冬から一転、太陽は柔らかい光を注いでくれる。


なでごえ



春のぬくぬく陽気は、眠りを誘う魔法だ。
ルックはそれに勝った例がない。
いつも窓際に丸まってついつい眠ってしまって、気が付くとだいぶ日が傾いていたりする。
だらだら過ごすほうではないのだけれど、春の眠気はお腹が空いた空腹と一緒のようなもので、仕方がないものだとルックは諦めて眠気に従っていたのだが。 けれど今日は違った。

いつもなら学校に行ってもぬけの殻の部屋に人の気配。
いつもなら鼻歌を歌いながら洗濯物を干しているグレミオも、今日は慌しくソワソワ、落ち着きがない。
ルックは空気を奮わせる咳にぴくんと耳を動かした。
ちょこんとベッドの上に座って、ゆらりと尻尾を揺らす。
なんでもユンファが風邪をひいたらしい。
冬から春へ移る頃、季節の変わり目は体調を崩しやすいですからね、グレミオがそんなことをぼやいていた。

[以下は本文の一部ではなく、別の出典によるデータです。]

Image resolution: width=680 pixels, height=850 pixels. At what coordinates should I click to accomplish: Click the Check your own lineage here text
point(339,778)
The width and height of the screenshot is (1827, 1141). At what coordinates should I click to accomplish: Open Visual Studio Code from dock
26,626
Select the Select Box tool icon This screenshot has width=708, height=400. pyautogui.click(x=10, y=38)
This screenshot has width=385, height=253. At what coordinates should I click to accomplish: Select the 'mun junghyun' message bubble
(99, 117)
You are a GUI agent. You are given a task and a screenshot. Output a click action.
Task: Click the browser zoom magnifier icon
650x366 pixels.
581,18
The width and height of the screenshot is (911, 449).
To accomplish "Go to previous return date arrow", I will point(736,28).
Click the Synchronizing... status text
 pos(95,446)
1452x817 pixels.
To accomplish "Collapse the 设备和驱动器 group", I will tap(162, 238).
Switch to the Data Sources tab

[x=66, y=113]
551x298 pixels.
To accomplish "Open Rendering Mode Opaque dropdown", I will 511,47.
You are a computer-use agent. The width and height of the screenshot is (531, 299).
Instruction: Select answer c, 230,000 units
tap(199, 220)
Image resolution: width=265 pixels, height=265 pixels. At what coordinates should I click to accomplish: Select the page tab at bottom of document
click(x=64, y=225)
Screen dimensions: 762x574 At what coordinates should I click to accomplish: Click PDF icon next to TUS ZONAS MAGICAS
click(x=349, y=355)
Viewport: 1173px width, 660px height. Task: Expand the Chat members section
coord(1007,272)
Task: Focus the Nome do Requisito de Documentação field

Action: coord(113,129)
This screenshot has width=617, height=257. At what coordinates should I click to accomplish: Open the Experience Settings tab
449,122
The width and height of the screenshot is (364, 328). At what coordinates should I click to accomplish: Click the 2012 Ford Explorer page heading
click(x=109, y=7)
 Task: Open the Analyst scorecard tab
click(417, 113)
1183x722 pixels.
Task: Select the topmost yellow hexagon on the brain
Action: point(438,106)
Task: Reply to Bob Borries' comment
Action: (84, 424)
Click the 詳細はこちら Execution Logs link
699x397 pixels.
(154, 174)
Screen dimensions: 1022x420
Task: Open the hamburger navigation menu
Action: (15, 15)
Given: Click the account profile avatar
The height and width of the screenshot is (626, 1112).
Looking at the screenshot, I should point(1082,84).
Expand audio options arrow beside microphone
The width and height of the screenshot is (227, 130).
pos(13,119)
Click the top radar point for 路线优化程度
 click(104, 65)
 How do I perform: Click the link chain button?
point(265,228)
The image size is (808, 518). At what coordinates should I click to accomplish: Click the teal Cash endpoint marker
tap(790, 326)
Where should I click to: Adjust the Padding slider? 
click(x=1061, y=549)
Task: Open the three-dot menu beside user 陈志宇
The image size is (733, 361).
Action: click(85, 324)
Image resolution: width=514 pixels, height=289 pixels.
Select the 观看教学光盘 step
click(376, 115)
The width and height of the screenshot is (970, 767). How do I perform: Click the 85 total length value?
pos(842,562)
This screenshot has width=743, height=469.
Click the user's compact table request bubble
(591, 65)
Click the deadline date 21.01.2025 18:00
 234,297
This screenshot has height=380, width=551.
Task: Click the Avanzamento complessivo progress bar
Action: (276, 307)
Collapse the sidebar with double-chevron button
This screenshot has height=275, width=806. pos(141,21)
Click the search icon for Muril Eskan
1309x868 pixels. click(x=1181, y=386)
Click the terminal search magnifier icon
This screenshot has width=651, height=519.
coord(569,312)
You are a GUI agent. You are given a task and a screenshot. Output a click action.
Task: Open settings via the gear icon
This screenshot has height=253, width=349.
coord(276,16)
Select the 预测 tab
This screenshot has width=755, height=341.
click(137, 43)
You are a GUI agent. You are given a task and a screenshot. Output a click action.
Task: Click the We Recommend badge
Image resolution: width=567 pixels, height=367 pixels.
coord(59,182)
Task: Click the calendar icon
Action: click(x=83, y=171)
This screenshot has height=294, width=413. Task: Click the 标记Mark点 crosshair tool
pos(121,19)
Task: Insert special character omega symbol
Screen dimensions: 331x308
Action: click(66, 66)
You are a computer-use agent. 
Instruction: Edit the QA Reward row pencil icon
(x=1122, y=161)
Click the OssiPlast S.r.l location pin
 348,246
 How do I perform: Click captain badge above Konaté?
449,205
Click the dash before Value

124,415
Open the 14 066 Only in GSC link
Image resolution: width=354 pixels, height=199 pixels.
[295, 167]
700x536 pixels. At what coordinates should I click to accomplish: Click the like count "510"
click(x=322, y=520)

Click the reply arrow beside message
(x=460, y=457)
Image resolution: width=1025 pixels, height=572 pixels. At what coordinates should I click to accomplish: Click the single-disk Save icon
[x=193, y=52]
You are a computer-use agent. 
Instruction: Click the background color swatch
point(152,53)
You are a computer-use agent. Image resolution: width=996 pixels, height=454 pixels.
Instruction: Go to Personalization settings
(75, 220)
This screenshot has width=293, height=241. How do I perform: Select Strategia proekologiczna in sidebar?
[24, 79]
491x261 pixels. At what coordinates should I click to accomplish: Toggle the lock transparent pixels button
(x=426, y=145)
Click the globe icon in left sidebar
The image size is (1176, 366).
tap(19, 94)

ぼっちゃんは息をぜえぜえ、苦しそうに眉を顰めていた。
ルックは風邪をひいたことがないから、それがどんなに辛いのかはわからない。
はっきり言って風邪なんて言葉も、ついさっきグレミオの口から初めて聞いたぐらいだから、風邪の正体も皆目検討がつかなかった。
とりあえずわかるのはユンファが風邪をひいているということ。
しんだそうなこと。
息が熱いこと。
こんなに近くでひと鳴きしてもユンファは起きなくて、でもなんだか息苦しそうで、見ているだけなのにまるで感染したみたいに苦しくなった。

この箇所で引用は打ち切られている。